Does that sound fair to everyone?

So, I had little choice but to e-mail Brian Bergstein himself, and ask, "Brian, do you feel that I lied to you for your January 25th article about me; and, did someone named 'Durova' send you some evidence that proved me to be a liar?"

Mr. Bergstein replied:

"...it's not so much that I decided she [Durova] was right or wrong, but it's more that I didn't care one way or another. I would have come back to you and grilled you about it had I at all cared. As I'm sure you know, my story was not meant to carry water for you, personally, but instead was meant to explore the issue you raised about payments and Wikipedia and how it played out in your experience. There was no point in trying to assess whether she had opened up some new revelations about your character. It wasn't relevant to the story."

So, there you have it.

An anonymous Wikipedia admin says that I "gave misleading information to journalists". The journalist says "it wasn't relevant to the story". I made four different statements to try to assure Durova that I didn't intend to file a legal action against her. Durova's reaction was to seek the advice of counsel at the Wikimedia Foundation (counsel whom soon thereafter quit the post, probably because he was sick of defending pseudonymous nuts who talk peace and love out of one side of their mouth, all while typing libelous treachery about real-named people on their WiKeyboards).

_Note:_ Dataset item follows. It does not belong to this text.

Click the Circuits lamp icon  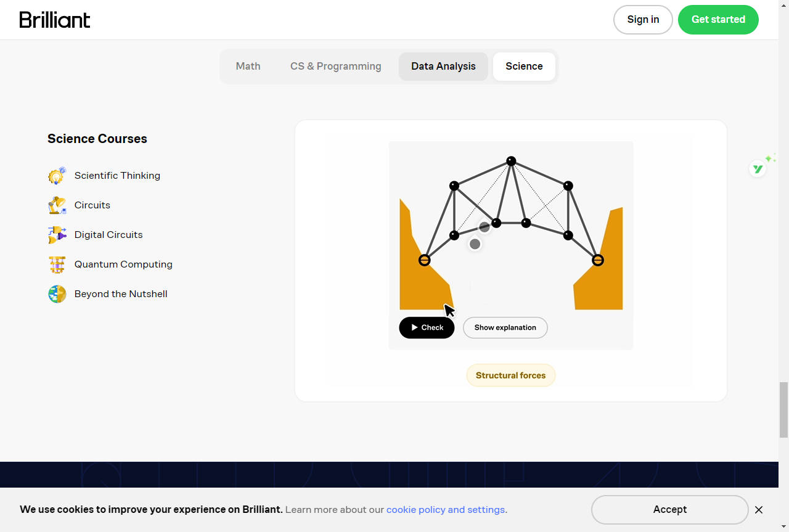[57, 205]
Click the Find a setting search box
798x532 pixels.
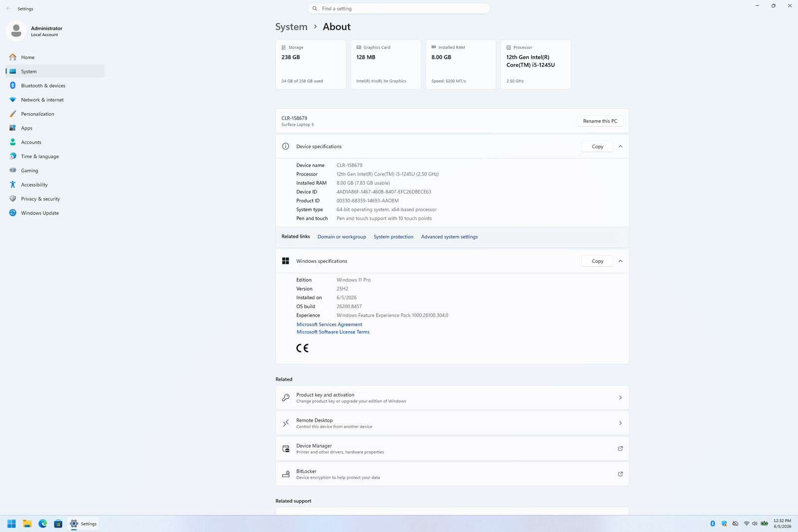click(399, 8)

P.S. Durova mentioned how good "watchlists" are in tracking vandalism in articles. I guarantee that there's an article very important to her somewhere on Wikipedia that has outrageous defamatory vandalism in it, that's been sitting there for over three months. And I'll bet the article's even in her watchlist. If Durova herself, Queen of the Complex Investigation, can't even police the months-old vandalism in one of her favorite articles, how is a corporation supposed to rely on teenaged volunteers to keep tabs on their own articles?

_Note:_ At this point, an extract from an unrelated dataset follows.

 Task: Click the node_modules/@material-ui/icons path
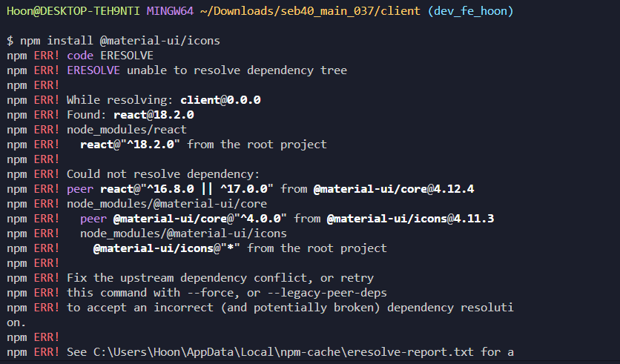tap(183, 234)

This article was made popular in Digg, 762 Diggs at last count. Check it here. Of course we love Sphinn much more.

Above "Wikipedia Review" should have read "Wikipedia Signpost".

Comment by thekohser [TypeKey Profile Page] | August 10, 2007 10:00 AM

Folks, I'm going to delete a few comments here and will explain more why in a moment.

Right, thekosher, you raised some points about the procedures that are perfect relevant to raise in the context of this article. JE, he's not a troll for doing that. I've wiped out the troll reference and then the entire debate over that which followed.

As it's also the weekend, and I'm not going to spend my weekend watching over this story to see if we get another back and forth war erupt again, I'm closing comments. Points contrasting against Durova made. Thekosher, use the contact page, happy to talk to you about doing your own column on our experiences.